Re: [PATCH v2] Bluetooth: qca: Fix BT enable failure again for QCA6390 after warm reboot

[Date Prev][Date Next][Thread Prev][Thread Next][Date Index][Thread Index]

 




On 2024/5/23 08:17, Lk Sii wrote:
> 
> 
> On 2024/5/21 23:48, Luiz Augusto von Dentz wrote:
>> Hi,
>>
>> On Tue, May 21, 2024 at 10:52 AM Lk Sii <lk_sii@xxxxxxx> wrote:
>>>
>>>
>>>
>>> On 2024/5/16 23:55, Luiz Augusto von Dentz wrote:
>>>> Hi,
>>>>
>>>> On Thu, May 16, 2024 at 10:57 AM Lk Sii <lk_sii@xxxxxxx> wrote:
>>>>>
>>>>>
>>>>>
>>>>> On 2024/5/16 21:31, Zijun Hu wrote:
>>>>>> Commit 272970be3dab ("Bluetooth: hci_qca: Fix driver shutdown on closed
>>>>>> serdev") will cause below regression issue:
>>>>>>
>>>>>> BT can't be enabled after below steps:
>>>>>> cold boot -> enable BT -> disable BT -> warm reboot -> BT enable failure
>>>>>> if property enable-gpios is not configured within DT|ACPI for QCA6390.
>>>>>>
>>>>>> The commit is to fix a use-after-free issue within qca_serdev_shutdown()
>>>>>> by adding condition to avoid the serdev is flushed or wrote after closed
>>>>>> but also introduces this regression issue regarding above steps since the
>>>>>> VSC is not sent to reset controller during warm reboot.
>>>>>>
>>>>>> Fixed by sending the VSC to reset controller within qca_serdev_shutdown()
>>>>>> once BT was ever enabled, and the use-after-free issue is also fixed by
>>>>>> this change since the serdev is still opened before it is flushed or wrote.
>>>>>>
>>>>>> Verified by the reported machine Dell XPS 13 9310 laptop over below two
>>>>>> kernel commits:
>>>>>> commit e00fc2700a3f ("Bluetooth: btusb: Fix triggering coredump
>>>>>> implementation for QCA") of bluetooth-next tree.
>>>>>> commit b23d98d46d28 ("Bluetooth: btusb: Fix triggering coredump
>>>>>> implementation for QCA") of linus mainline tree.
>>>>>>
>>>>>> Fixes: 272970be3dab ("Bluetooth: hci_qca: Fix driver shutdown on closed serdev")
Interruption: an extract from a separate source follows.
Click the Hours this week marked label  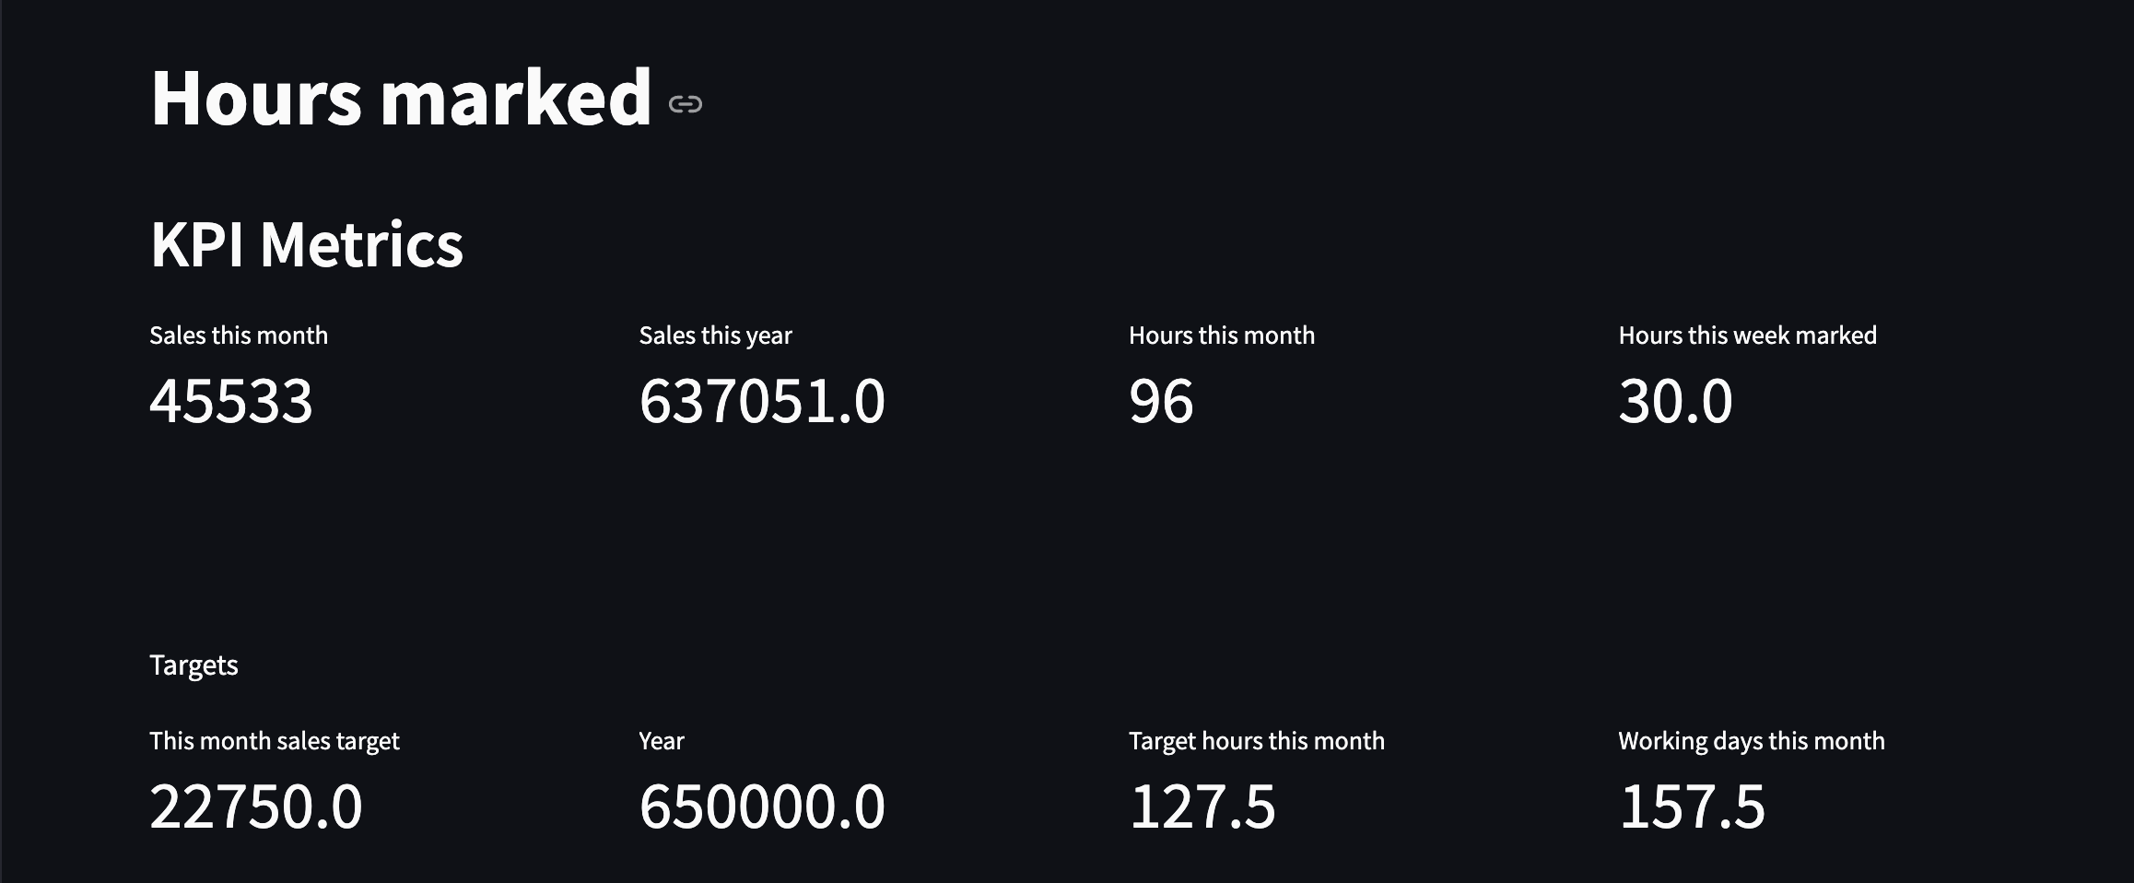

>>>>>> Cc: stable@xxxxxxxxxxxxxxx
>>>>>> Reported-by: Wren Turkal <wt@xxxxxxxxxxxxxxxx>
>>>>>> Closes: https://bugzilla.kernel.org/show_bug.cgi?id=218726
>>>>>> Signed-off-by: Zijun Hu <quic_zijuhu@xxxxxxxxxxx>
>>>>>> Tested-by: Wren Turkal <wt@xxxxxxxxxxxxxxxx>
>>>>>> ---
>>>>>> V1 -> V2: Add comments and more commit messages
>>>>>>
>>>>>> V1 discussion link:
>>>>>> https://lore.kernel.org/linux-bluetooth/d553edef-c1a4-4d52-a892-715549d31ebe@xxxxxxx/T/#t
>>>>>>
>>>>>>  drivers/bluetooth/hci_qca.c | 18 +++++++++++++++---
>>>>>>  1 file changed, 15 insertions(+), 3 deletions(-)
>>>>>>
>>>>>> diff --git a/drivers/bluetooth/hci_qca.c b/drivers/bluetooth/hci_qca.c
>>>>>> index 0c9c9ee56592..9a0bc86f9aac 100644
>>>>>> --- a/drivers/bluetooth/hci_qca.c
>>>>>> +++ b/drivers/bluetooth/hci_qca.c
>>>>>> @@ -2450,15 +2450,27 @@ static void qca_serdev_shutdown(struct device *dev)
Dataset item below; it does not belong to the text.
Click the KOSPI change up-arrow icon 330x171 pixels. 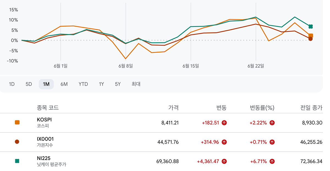coord(224,123)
>>>>>>       struct qca_serdev *qcadev = serdev_device_get_drvdata(serdev);
>>>>>>       struct hci_uart *hu = &qcadev->serdev_hu;
>>>>>>       struct hci_dev *hdev = hu->hdev;
>>>>>> -     struct qca_data *qca = hu->priv;
>>>>>>       const u8 ibs_wake_cmd[] = { 0xFD };
>>>>>>       const u8 edl_reset_soc_cmd[] = { 0x01, 0x00, 0xFC, 0x01, 0x05 };
>>>>>>
>>>>>>       if (qcadev->btsoc_type == QCA_QCA6390) {
>>>>>> -             if (test_bit(QCA_BT_OFF, &qca->flags) ||
>>>>>> -                 !test_bit(HCI_RUNNING, &hdev->flags))
>>>>>> +             /* The purpose of sending the VSC is to reset SOC into a initial
>>>>>> +              * state and the state will ensure next hdev->setup() success.
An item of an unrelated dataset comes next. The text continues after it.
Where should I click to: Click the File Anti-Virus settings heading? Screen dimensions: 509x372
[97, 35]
>>>>>> +              * if HCI_QUIRK_NON_PERSISTENT_SETUP is set, it means that
>>>>>> +              * hdev->setup() can do its job regardless of SoC state, so
>>>>>> +              * don't need to send the VSC.
>>>>>> +              * if HCI_SETUP is set, it means that hdev->setup() was never
>>>>>> +              * invoked and the SOC is already in the initial state, so
>>>>>> +              * don't also need to send the VSC.
>>>>>> +              */
>>>>>> +             if (test_bit(HCI_QUIRK_NON_PERSISTENT_SETUP, &hdev->quirks) ||
>>>>>> +                 hci_dev_test_flag(hdev, HCI_SETUP))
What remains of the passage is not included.